We were increasingly seen as part of the conflict, a potential pawn in a larger political game. With one swift stroke, one could drive help away from an enemy, or more likely, from civilian countrymen who might be supporting them.

The problem is, once this humanitarian space falls away, it cannot be rebuilt. The newer wars will have no memory of it. Those whose only protection is this invisible margin of safety will be left defenseless. It is why we keep our distance from anyone with guns, even the UN, why we cringe when we see soldiers delivering food, or hear the phrase “militarizing humanitarian corridors.”

The space is not only for us. One of the reasons the worn red road between the compound and hospital is safe at night is that if it were not, we would leave. The hospital, once full of armed soldiers, was a place where people could feel safe because if someone refused to check their grenade at the door, we evacuated. We demand the space, and with it comes air for everyone.

We left the hospital. When the soldiers did too, with the body, we returned. Well, two of our nurses did. A skeleton shift. At the suggestion of the UN, Abyei is under curfew. No unnecessary movements until the situation declares itself. Both nurses will sleep in the hospital. I will try to handle things over the radio as much as possible, and go to the hospital for life-threatening cases only. Others will wait until morning.

From what we can glean, the fighting is between opposing militia. Both armies, the South and the North, find it more politically convenient to use groups of armed civilians to do unofficial fighting to make a point or to raise uncertainty without declaring war. They choose groups
with whom they have ethnic or historical allegiances, or to whom they can make promises of power, and arm them. What better way, for instance, to defer a census, or a referendum, than to claim a place too “unsafe” for it? Meanwhile, the oil wells keep humming.

It is unclear whether the recent spate of violence is a symptom of something larger. We knew tensions were high, heard that troops were mobilizing on both sides. Each week, Marco meets with the UN to discuss security, but at the most recent, no escalation was predicted.

If this is not a symptom, it could be a spark, a shard of glass. Like peace, sometimes war only needs a little piece to become real. If more fighting happens between these two groups, their mentors might show their allegiances. Or as in previous geneses of war here, a rebel group proves itself dangerous, and hornets fly from Khartoum.
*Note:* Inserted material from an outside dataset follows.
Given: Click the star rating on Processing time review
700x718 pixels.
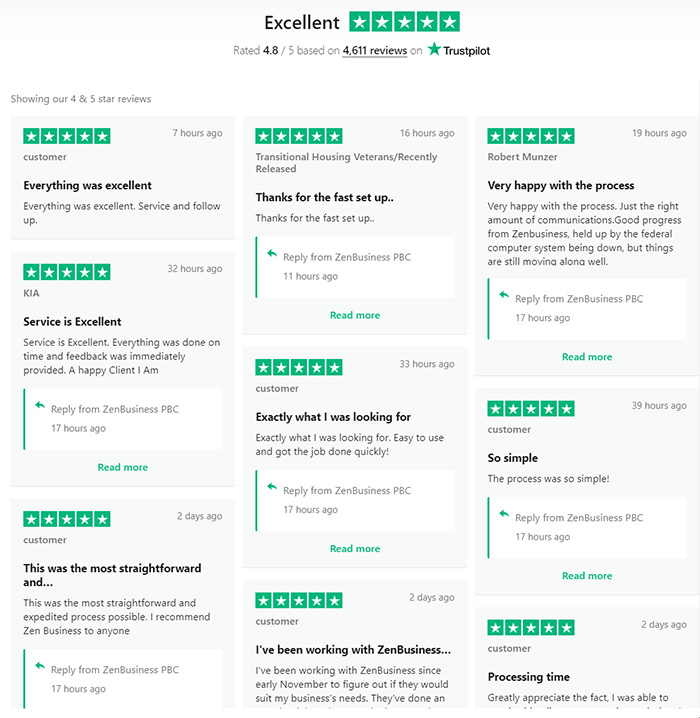Looking at the screenshot, I should click(531, 627).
These are our thoughts as we sit in the gazebo in the center of our compound, watching the season’s first torrential downpour. The rains to this point have been heavy but short. This one is unrelenting. The compound is mud, puddles connected by small rivers.
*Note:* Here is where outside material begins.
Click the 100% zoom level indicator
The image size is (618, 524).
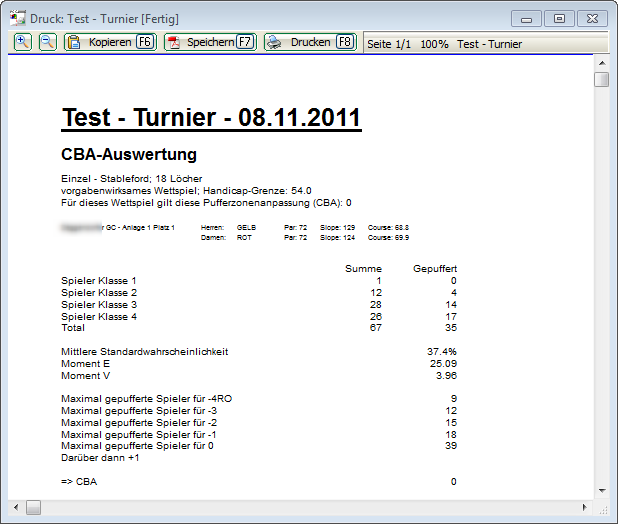[x=434, y=44]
We are all here. Marco, Paola, David, me. Tim is away on his R&R. I miss Antonia. Paola does too. She helped us laugh.

Paola stands up and runs to the kitchen. On our last trip to Muglad for gas, she got the driver to buy apples. This afternoon she volunteered to bake a pie. We are all grateful for something to anticipate besides war.
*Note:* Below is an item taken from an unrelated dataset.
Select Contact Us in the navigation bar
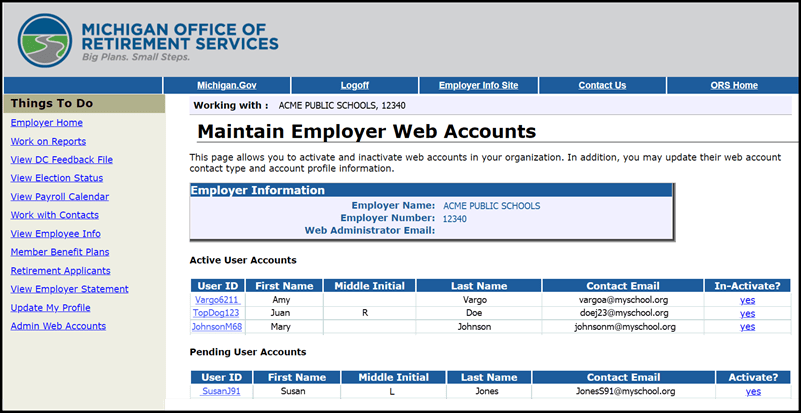 [x=602, y=85]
“So. If things get hectic, gunfire-wise, where do we go?” I ask. “The kitchen?”

“No,” David answers. “The walls are too thin. Not safe. The bricks are very poor clay. Look.” He leans over and breaks a small piece from the gazebo’s wall.

We look at our security area, bags of dirt between Tim’s tukul and mine. They had burst in the sun, and with the rain they are now mostly mud.

“I think Tim’s tukul is best,” David says. “We have the kitchen to one side, your tukul to the other, some protection from the bags of dirt. We would still be vulnerable on two sides, more or less.” He looks at Marco, who says nothing, only shrugs.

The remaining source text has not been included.